Toxic Legacies: Resource Extraction in South Africa

A black-and-white photograph of two young men standing on the street, leaning on either side of a slender pole. A large image of a man in a worker’s uniform is visible on the wall behind them, alongside other imagery or advertisements.

David Goldblatt, Young men and a labour-recruitment poster for the mines, Transkei, 1975. Carbon ink print.
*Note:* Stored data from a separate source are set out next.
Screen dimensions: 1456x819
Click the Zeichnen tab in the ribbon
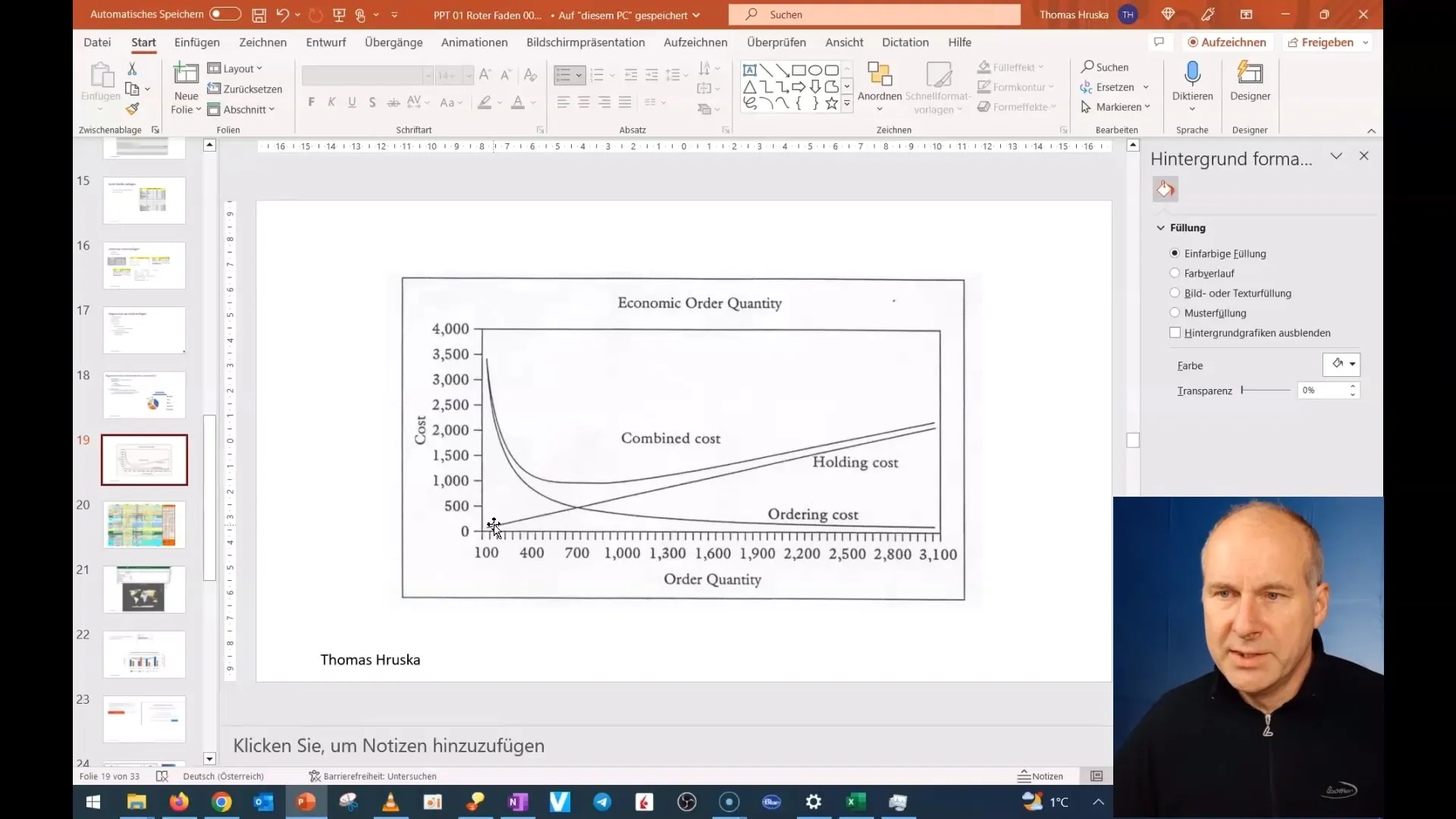262,42
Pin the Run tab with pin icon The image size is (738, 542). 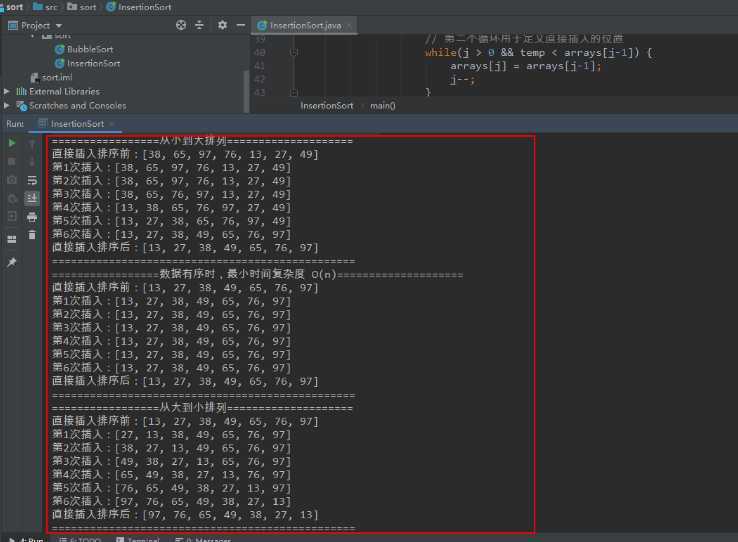pyautogui.click(x=12, y=262)
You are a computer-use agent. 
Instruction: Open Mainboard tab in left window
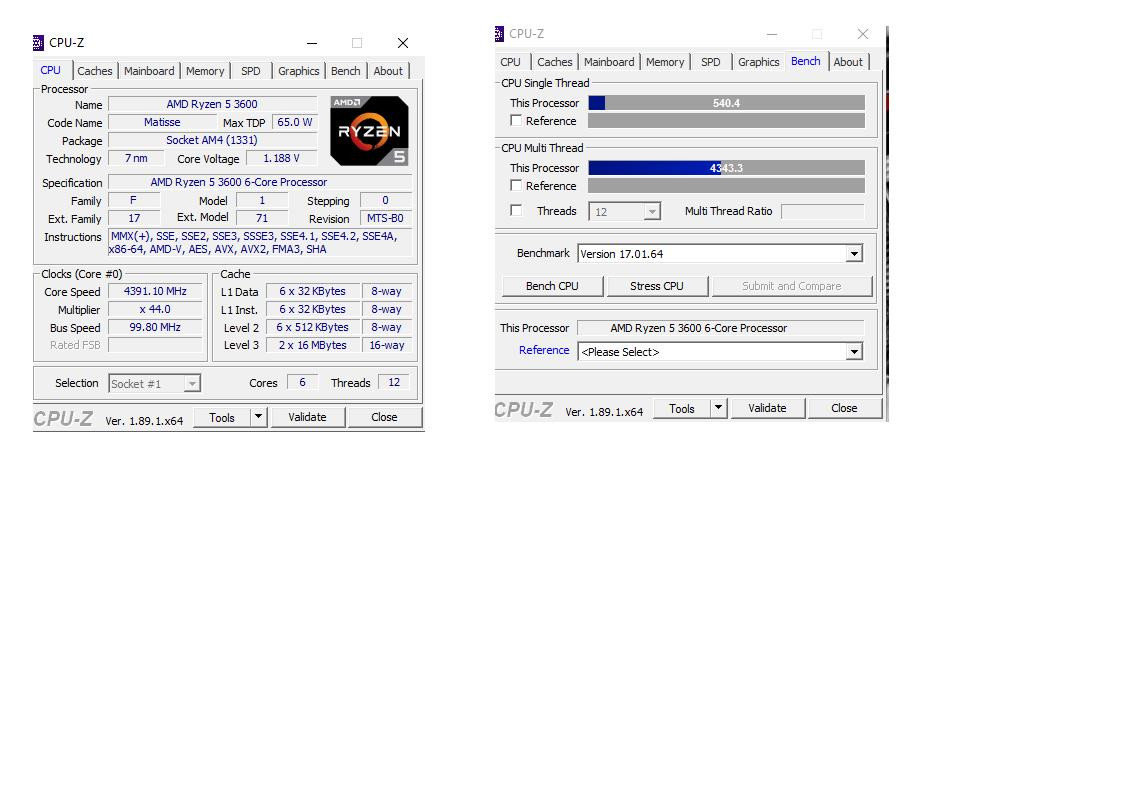pyautogui.click(x=149, y=71)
Yale University Art Gallery, Purchased with a gift from Jane P. Watkins, M.P.H. 1979; with the Leonard C. Hanna, Jr., Class of 1913, Fund; and with support from the Beinecke Rare Book and Manuscript Library. © David Goldblatt 

Judy Ditner, the Richard Benson Associate Curator of Photography and Digital Media, leads a discussion of David Goldblatt’s photographs of extractive mining in South Africa. In the 1960s and ’70s, Goldblatt documented the dangerous working conditions facing the predominantly Black labor force in the country’s gold and platinum mines. Decades later, the photographer found similar manifestations of inequality while recording the toxic legacy of asbestos mining and its disproportionate impact on Black communities. The talk explores the processes and consequences of the mining industry and their lasting physical and environmental harms.  

Offered in conjunction with the exhibition David Goldblatt: No Ulterior Motive. Exhibition co-organized by the Art Institute of Chicago and the Yale University Art Gallery, in collaboration with Fundación MAPFRE, Madrid.  

Meet by the central column in the Gallery lobby. Space is limited.